The one that brings me here now is the Duty to Report Act, S. 1247, and it very simply says there is a duty to report. If there is an illegal offer of assistance, if anyone knows of an illegal acceptance of assistance from a foreign leader or foreign national or foreign government, there is a duty to tell the FBI or some other law enforcement official.

The plain fact is our elections are under attack, and 2016 was only a dress rehearsal.

Just this week, talk about hysteria, Facebook banned dozens of fake Russian and Iranian accounts attempting to spread misinformation and disinformation to Americans--the purpose: to disrupt the 2020 election.

It isn't necessarily an ad for one candidate or another. It may be an ad that seeks to suppress the vote. The point is, that attack will continue, and opposition to it is based on hysteria about the potential political implications.

What saddens and angers me is that our Commander in Chief--not just some of our colleagues--refuses to believe that our elections were attacked and will be again. He is actively working to undermine our democracy.

The President's attempts to invite a foreign leader, the Ukrainian President, to interfere in our democratic elections was a betrayal of his oath of office and an abuse of power. It is an impeachable offense. But it will occur again by others, as well as him, if we do not pass measures like the Duty to Report Act.
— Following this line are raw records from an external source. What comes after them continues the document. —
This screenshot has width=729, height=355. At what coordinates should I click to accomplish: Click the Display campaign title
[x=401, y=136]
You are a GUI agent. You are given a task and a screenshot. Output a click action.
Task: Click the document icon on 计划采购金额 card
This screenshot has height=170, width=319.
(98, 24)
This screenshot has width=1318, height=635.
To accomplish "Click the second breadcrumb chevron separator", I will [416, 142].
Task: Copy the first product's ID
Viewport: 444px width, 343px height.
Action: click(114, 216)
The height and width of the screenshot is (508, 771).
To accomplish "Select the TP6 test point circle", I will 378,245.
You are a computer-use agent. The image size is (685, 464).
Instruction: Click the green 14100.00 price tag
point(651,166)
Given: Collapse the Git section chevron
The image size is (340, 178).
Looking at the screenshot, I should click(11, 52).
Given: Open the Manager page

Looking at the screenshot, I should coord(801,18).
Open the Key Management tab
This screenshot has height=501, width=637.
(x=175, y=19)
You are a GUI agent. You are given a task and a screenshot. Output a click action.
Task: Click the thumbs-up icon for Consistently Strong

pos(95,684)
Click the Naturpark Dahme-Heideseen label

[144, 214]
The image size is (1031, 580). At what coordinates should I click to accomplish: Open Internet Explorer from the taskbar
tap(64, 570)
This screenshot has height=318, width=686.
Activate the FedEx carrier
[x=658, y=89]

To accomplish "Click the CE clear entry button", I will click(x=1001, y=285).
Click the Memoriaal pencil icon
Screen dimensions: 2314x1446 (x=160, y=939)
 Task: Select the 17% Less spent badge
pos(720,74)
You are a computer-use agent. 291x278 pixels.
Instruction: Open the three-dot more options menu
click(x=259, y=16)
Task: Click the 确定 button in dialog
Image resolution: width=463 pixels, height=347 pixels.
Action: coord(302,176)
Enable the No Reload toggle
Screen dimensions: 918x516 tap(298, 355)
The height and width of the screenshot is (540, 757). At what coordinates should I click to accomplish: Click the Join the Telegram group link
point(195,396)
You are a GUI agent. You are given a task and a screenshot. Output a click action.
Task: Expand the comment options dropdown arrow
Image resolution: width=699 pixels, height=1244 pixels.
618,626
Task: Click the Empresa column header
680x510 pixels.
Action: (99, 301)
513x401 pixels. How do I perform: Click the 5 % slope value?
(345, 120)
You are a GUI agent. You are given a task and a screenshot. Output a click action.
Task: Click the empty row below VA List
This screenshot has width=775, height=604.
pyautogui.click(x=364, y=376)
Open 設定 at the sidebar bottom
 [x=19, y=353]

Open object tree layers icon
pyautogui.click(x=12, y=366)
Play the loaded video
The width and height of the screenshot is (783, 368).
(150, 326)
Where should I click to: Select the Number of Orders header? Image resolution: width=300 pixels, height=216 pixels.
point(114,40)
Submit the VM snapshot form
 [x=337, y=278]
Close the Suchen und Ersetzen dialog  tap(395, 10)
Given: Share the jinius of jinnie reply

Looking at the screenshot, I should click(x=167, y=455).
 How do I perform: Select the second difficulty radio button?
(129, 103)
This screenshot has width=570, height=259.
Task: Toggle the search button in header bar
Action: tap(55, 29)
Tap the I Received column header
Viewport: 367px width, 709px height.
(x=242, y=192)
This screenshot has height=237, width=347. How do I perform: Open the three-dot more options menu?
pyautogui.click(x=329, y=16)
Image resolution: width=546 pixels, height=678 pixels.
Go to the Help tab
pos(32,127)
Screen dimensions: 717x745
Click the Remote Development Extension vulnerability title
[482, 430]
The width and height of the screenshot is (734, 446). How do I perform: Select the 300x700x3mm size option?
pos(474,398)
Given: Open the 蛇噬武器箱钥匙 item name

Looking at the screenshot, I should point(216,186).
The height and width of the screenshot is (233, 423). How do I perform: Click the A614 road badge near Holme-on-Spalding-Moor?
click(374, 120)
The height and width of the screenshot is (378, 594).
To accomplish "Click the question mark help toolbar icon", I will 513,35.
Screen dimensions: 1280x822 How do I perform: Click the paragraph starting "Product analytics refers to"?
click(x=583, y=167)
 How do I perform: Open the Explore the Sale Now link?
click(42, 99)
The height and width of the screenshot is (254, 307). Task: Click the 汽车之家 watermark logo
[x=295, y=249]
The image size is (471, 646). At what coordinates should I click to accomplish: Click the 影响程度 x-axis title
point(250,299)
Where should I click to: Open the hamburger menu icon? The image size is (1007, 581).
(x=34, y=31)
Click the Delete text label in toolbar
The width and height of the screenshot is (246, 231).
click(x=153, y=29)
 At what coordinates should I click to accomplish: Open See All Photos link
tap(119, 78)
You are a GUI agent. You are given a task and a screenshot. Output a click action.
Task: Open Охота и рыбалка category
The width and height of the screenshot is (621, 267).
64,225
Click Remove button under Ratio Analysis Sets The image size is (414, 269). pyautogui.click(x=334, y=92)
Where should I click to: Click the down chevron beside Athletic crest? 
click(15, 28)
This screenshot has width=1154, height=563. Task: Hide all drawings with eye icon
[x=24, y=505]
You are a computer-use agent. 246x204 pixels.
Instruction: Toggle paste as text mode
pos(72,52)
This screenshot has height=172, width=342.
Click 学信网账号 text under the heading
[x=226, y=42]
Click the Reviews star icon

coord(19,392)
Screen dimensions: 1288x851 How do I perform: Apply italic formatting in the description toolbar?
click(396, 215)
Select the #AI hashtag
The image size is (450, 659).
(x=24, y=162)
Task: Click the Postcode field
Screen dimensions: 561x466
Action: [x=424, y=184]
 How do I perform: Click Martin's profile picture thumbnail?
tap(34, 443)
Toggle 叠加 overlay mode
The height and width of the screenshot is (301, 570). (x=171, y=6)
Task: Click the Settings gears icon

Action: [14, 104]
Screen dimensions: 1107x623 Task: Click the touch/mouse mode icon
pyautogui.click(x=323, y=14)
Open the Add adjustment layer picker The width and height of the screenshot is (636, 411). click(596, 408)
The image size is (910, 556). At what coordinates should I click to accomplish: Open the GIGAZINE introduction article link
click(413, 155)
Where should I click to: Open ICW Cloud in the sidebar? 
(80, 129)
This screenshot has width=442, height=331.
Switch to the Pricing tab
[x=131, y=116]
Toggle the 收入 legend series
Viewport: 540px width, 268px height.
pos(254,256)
It started with a whistleblower complaint, but now we have call notes between the President and Ukraine President Zelensky, the corroborating statements of multiple witnesses in the government, and President Trump's own statements--his own words--on live television, admitting that he did this. The transcript of his call chillingly shows how he literally pressured and extorted the Ukrainian President, using the threat of a cut or elimination of military aid vital to Ukrainian lives and Ukrainian defense against an ongoing Russian attack, not to mention the visit to the White House, also used as leverage with these 10 powerful words: ``I would like you to do us a favor though.'' The favor was digging dirt on a political opponent through a full investigation to favor himself over that opponent.

The invitation to interfere in our elections goes to the core of our democratic institutions. It is literally condoning and, in fact, inviting and encouraging an attack on our democratic institution, and the President has said, when he was asked, that if he were offered foreign assistance, he would take it. His son, during the last campaign, was offered Russian assistance, and his response was: ``I love it.''

That is not the appropriate response for the offer of an illegal act of assistance. It should be to go to the FBI or another law enforcement agency.

Every Republican should be asked to answer the question--in fact, forced to answer this question: Is it acceptable to solicit or accept the assistance of a foreign power to win an election?

We cannot allow this kind of practice to become the new normal. It is already illegal to accept or solicit such an assistance from a foreign government or leader, and what we want to do is make it illegal to fail to report it.

Finally, as for my colleagues' objection that it would inhibit somehow an active and honest campaign, someone who has reason to know that there is an illegal offer of assistance and someone who knows that that assistance is being solicited by his or her campaign or a member of their family, certainly, should feel a duty to report as a matter of simple patriotism and moral obligation, not to mention legal responsibility.

With the 2020 Presidential election looming, we must stop this kind of foreign interference. We must take active and effective measures against it. We must ensure that the American people--not Russia or China or Iran, and they are all gunning for our democratic institution--decide who the leaders of this country will be and what direction our democracy will take.